That’s the message U.S. Rep. Tom Price (R-Roswell) gave a group of business leaders gathered for lunch at Vinings Bank on Thursday.
In the next six months, many people will learn that their premiums will be much higher than expected, Price said.
Many will also see higher deductibles than they’ve seen before. Deductibles have usually been between $1,000 and $2,000.
“These deductibles for most individuals start in the $5- to $6,000 range and for a family of four to $12,500. That’s out of pocket,” Price said. “Those are deductibles that the American people by and large have never seen before unless you had a high-deductible catastrophic plan that you selected yourself.”
A “dirty little secret” of those deductibles is that if the individual decides to see a doctor outside their network of coverage, that visit will not apply to the deductible, he said.
Insurance companies are expected to announce in the April to June time frame what their premiums will be for 2015.
The problem for insurance companies is that healthy, young people who are needed to sign up to make Obamacare’s financial model work are not doing so. They are not signing up despite the law requiring it and issuing a $95 penalty. Many would rather pay the penalty.
“Our son looks at a $95 penalty and a $1,500 premium and a $6,000 deductible and says, ‘Thanks, but no thanks. I’ll pay the $95.’ Young healthy people are not signing up,” Price said.
Private health data is vulnerable
Price also predicts identity theft violations occurring in the next six months.
“Security on the website and security of this system is clearly not up to par, and I think that we will begin to see some of the stories roll out about folks’ identities being stolen because of the system,” he said.
President Obama delayed the employer mandate part of the law for a year. That mandate, Price said, stipulates any business that employs more than 50 people must provide health coverage that meets “Washington’s standards.”

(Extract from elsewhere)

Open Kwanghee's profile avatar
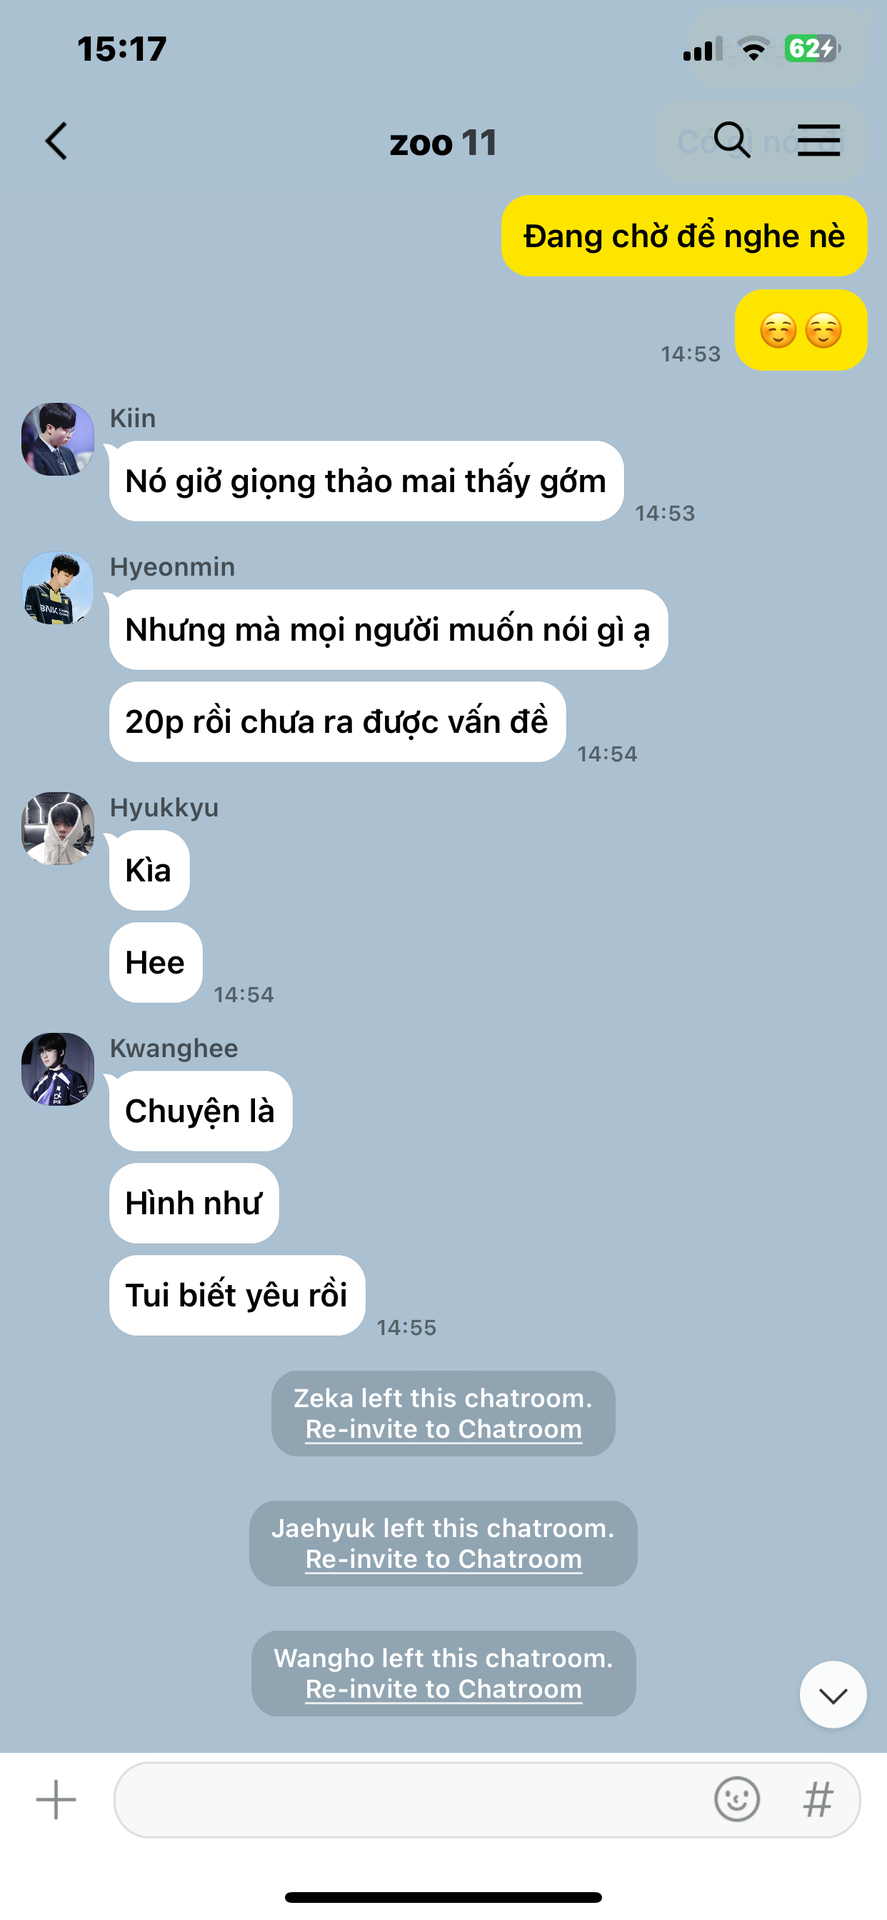Viewport: 887px width, 1920px height. pyautogui.click(x=58, y=1069)
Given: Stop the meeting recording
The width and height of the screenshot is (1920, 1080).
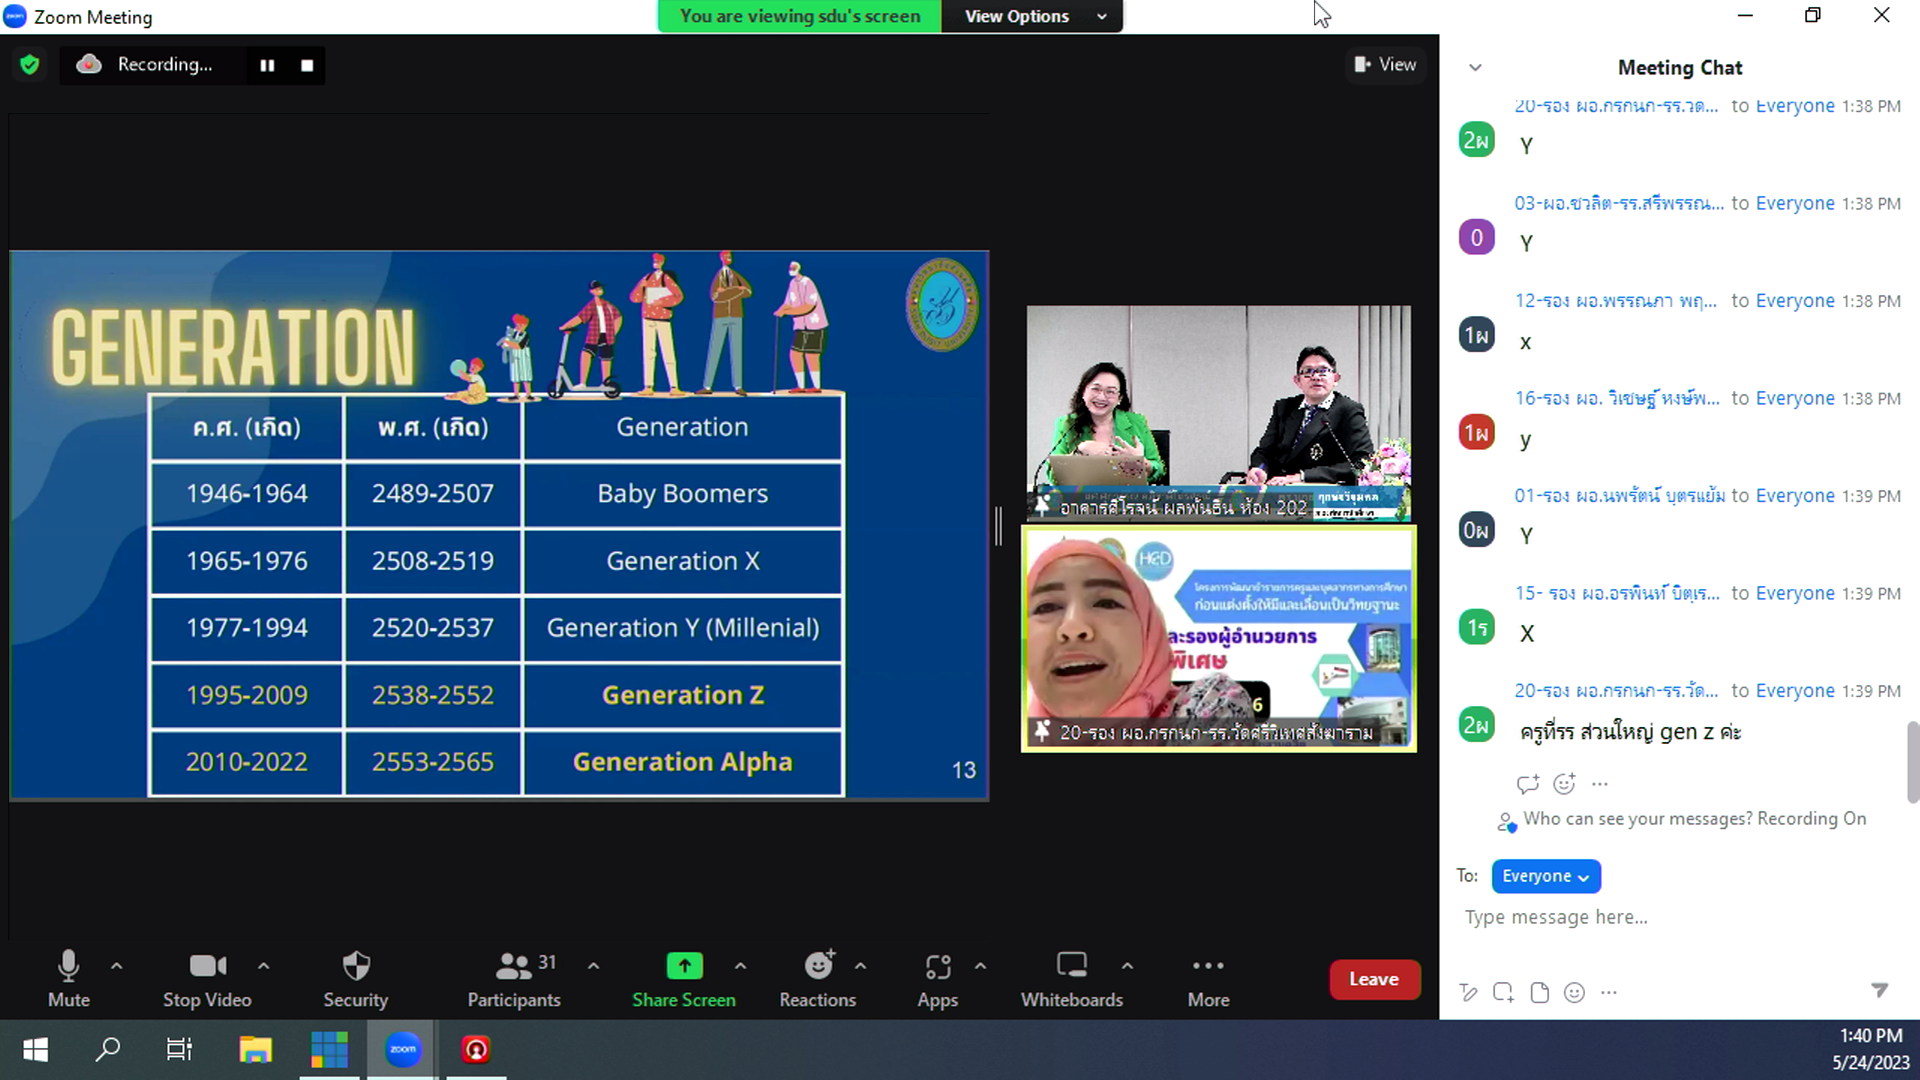Looking at the screenshot, I should [x=307, y=65].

“That’s the problem because the standards are much more lavish than many businesses currently utilize to cover their employees. So all of the health savings accounts, all of the high-deductible catastrophic plans, all of the minimum plans that many businesses use, all of those will be illegal when the employer mandate takes effect (Jan. 1).”
The employer mandate was delayed for a year because employers told the president that if enforced they would not be able to keep their businesses open. Nothing, Price said, will have changed when Jan. 1, 2015, rolls around.

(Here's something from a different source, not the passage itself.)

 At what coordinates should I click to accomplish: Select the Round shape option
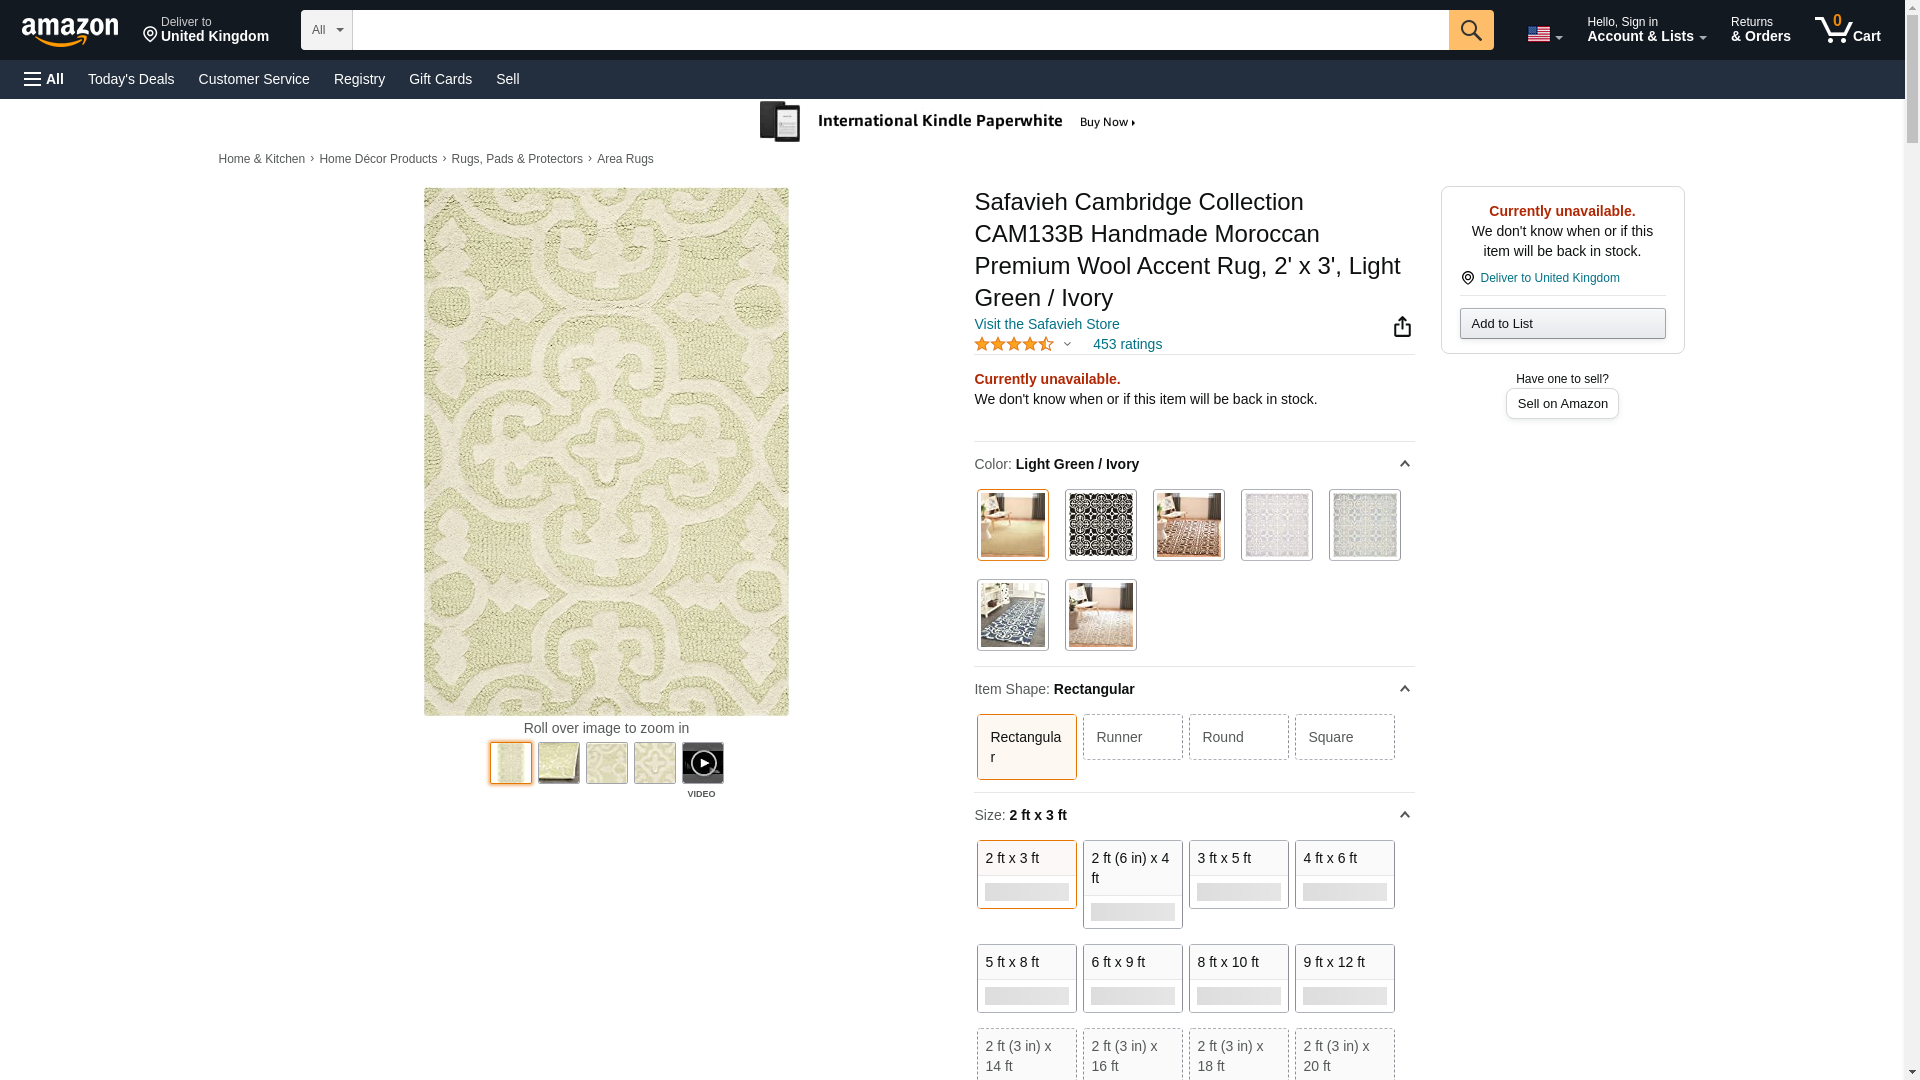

“I don’t see how this ever comes to pass,” he said. “I don’t think it will, and if it does it will be because of the pure recklessness of this administration to crash the economy because of his signature issue.”
Price was asked if he agreed with the theory that Obamacare was designed to fail so as to
move the country into a single-payer system. About 20 percent of Congress wants a socialized health care system, he said.

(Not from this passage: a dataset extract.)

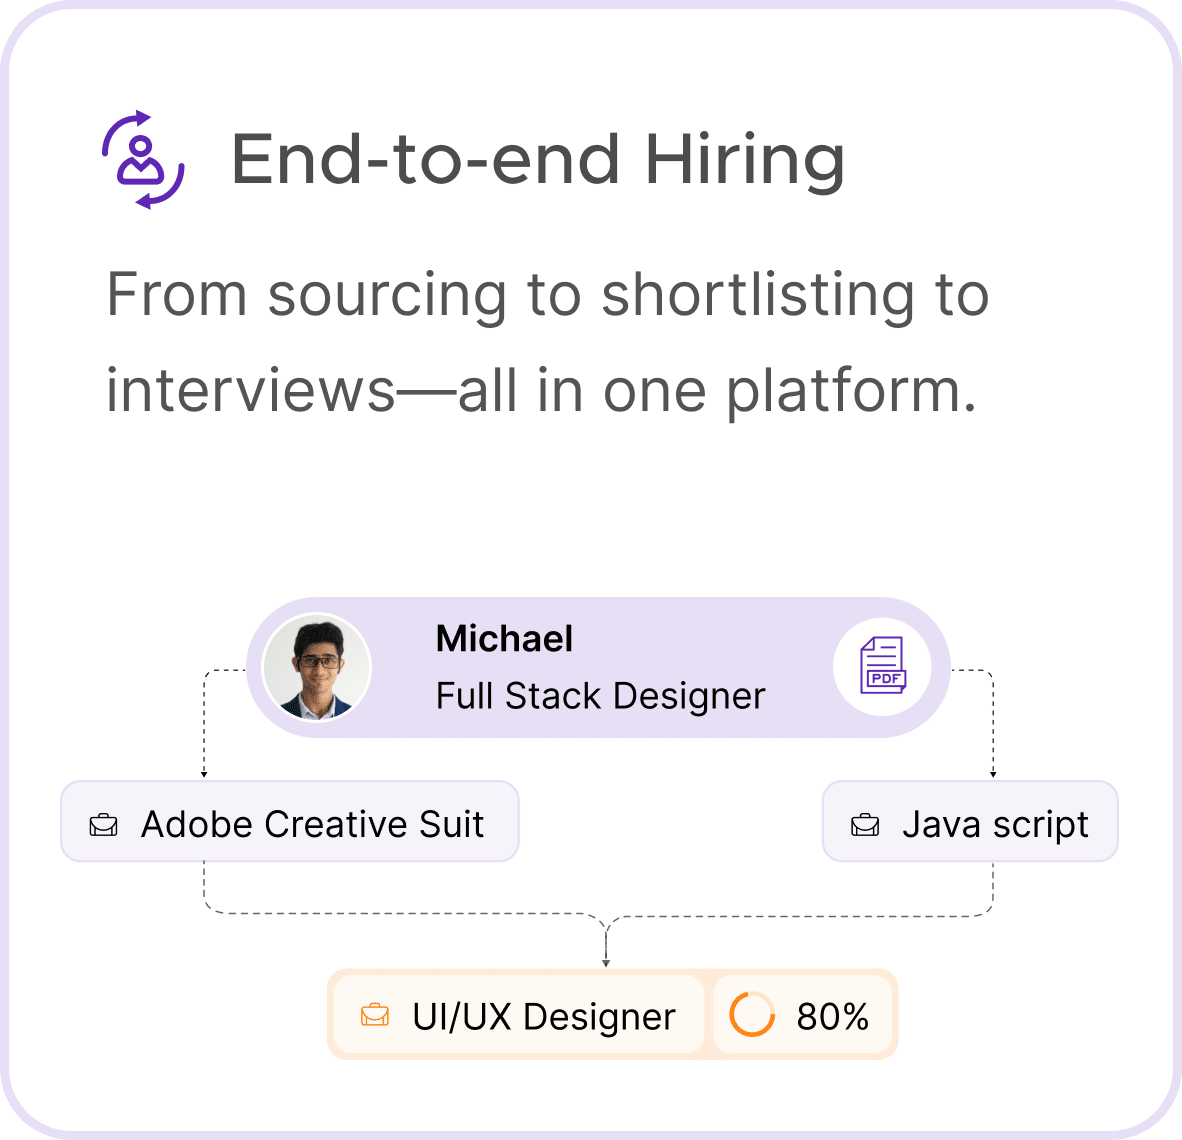Click orange briefcase icon beside UI/UX Designer
Viewport: 1182px width, 1140px height.
(x=375, y=1015)
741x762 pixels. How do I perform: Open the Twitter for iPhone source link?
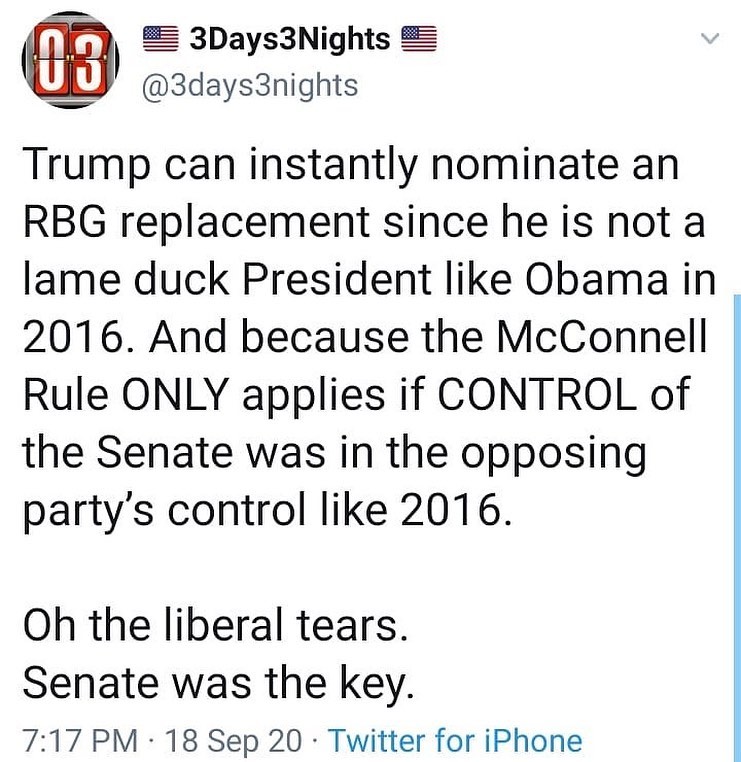(x=455, y=741)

Obama said was his preference, as did the Secretary of Health and Human Services Kathleen Sebelius, Senate Majority Leader Harry Reid and former Speaker Nancy Pelosi.
“I think that’s where they’d like to take it when this continues to crumble,” he said. “The reason that I’m optimistic about that not occurring is that the American people, you and everybody else, are getting a pretty doggone good lesson right now on what government health care looks like.”
Politifact awarded its “Lie of the Year” to Obama for his claim that “If you like your health care plan, you can keep it. Period.”
Obamacare has caused 6 million people, Price said, to lose their insurance. Obama has pledged to ensure those people regain their insurance, but Price doesn’t believe he has the power to do that without congressional approval.
“I think in this and many areas he has usurped power that is not executive power,” Price said. “But you remember the individual who is supposed to hold him to account and say, ‘No, Mr. President, by the way, you have to go to Congress to get that thing taken care of’ is the Attorney General Eric Holder, who clearly is a political individual acting in the administration and not a lawyer for the administration in recommending based upon the law.”
Among those who attended the luncheon was WellStar Health System CEO Reynold Jennings, who shared the greatest challenge the health care law presents to WellStar.
“Our greatest challenge is that with a growing population we have to make multiyear decisions that include a lot of investment, and when you’re not sure your sources of revenues and the predictability of those revenues it is a pacing issue that we could get behind getting ready for the things our local citizens need so that’s the biggest challenge we have right now,” Jennings said. “Many of the other things of course are difficult, but we think we can work our way through them as they happen, but it’s the long-range planning that gets compromised when you go into uncertainty.”